··· Material to process ···

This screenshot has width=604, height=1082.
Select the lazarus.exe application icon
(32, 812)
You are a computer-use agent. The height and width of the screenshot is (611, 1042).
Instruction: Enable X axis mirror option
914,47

···
··· Material to process ···

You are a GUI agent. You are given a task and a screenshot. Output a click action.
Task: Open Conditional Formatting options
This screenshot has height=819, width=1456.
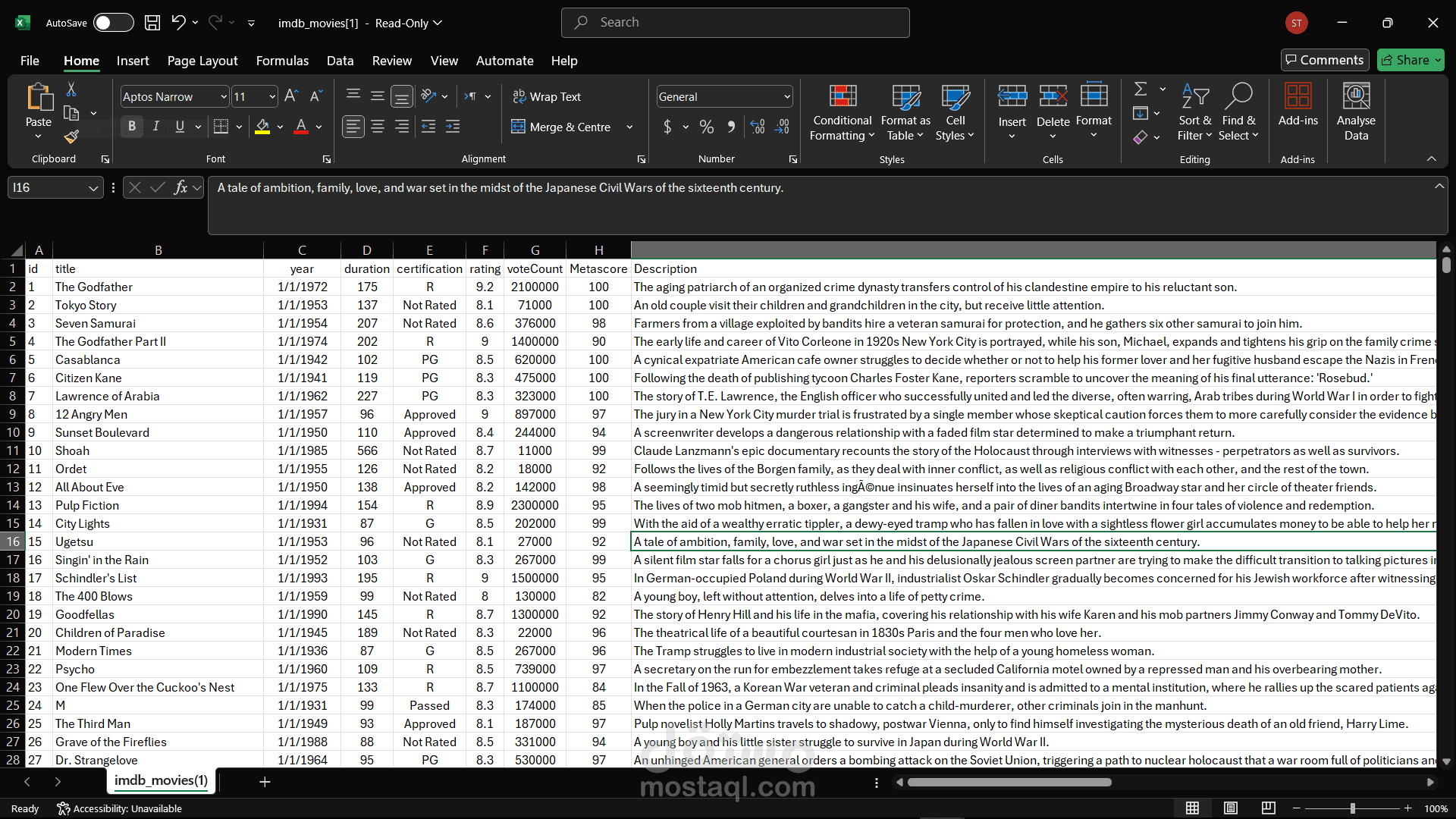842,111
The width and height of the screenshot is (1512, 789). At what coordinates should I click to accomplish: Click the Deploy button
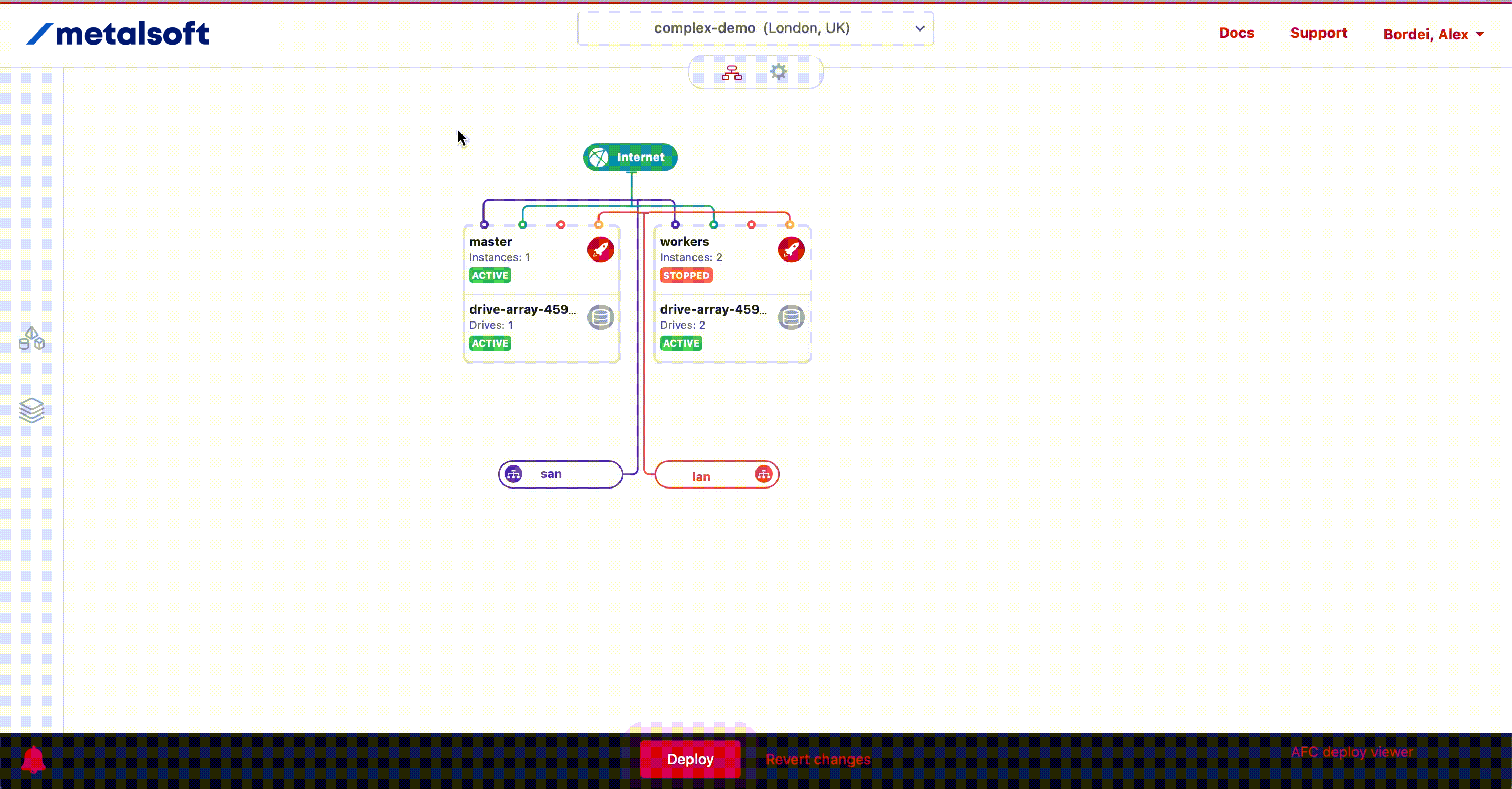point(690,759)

···

◆ Directions
Rewrite everything from the line containing "The width and" down to the line containing "point(690,759)", putting "Publish" in place of "Deploy" and leaving all else the same. Leave the pictures out of your answer.

◆ Full answer
The width and height of the screenshot is (1512, 789). At what coordinates should I click to accomplish: Click the Publish button
point(690,759)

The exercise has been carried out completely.